= Belgian Fourth Division D =

The Belgian Fourth Division D (Vierde Klasse) was one of the four leagues at the fourth level of the Belgian football league system, the other ones being the Belgian Fourth Division A, B and C. This division existed from the 1952–53 to 2015–16 seasons and was played every year with 16 clubs in each league. The league was replaced by the Belgian Second Amateur Division.

The season was divided into three periods of ten matches to make a total of 30 games. The team with the most points was promoted to the Belgian Third Division as champion. The winners of each period (assuming they met the criteria) entered the playoffs (Eindronde in Dutch) with the other nine teams from Promotion A, B and C. The 6 winners went to the second round with the sides who finished 14th in the Third Division. The 4 winners qualified for the final and the 2 winning teams played in the Third Division the following season.

Teams who finished 16th, 15th and 14th were relegated to the Belgian Provincial Leagues. The 13th placed team had to playoff in order to stay in the division.

::::::::

Task instructions:
Answer the following from the Belgian Fourth Division D text, one line each:
1. Over which span of seasons did the division exist?
2. How many games made up a full season?
3. Which finishing places led to relegation, and to which leagues?

Source data:
::::::::

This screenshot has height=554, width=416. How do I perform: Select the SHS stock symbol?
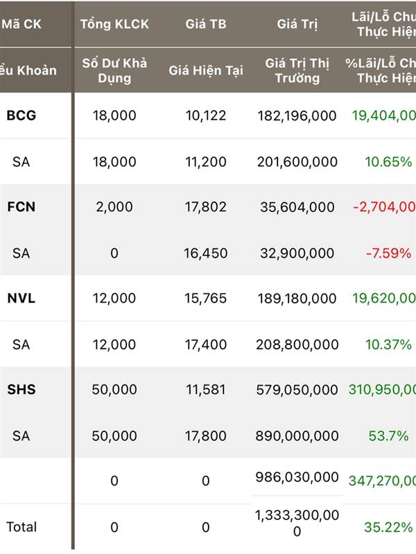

::::::::

Expected answer:
1. From 1952–53 to 2015–16.
2. 30 games, in three periods of ten matches.
3. 16th, 15th and 14th, to the Belgian Provincial Leagues.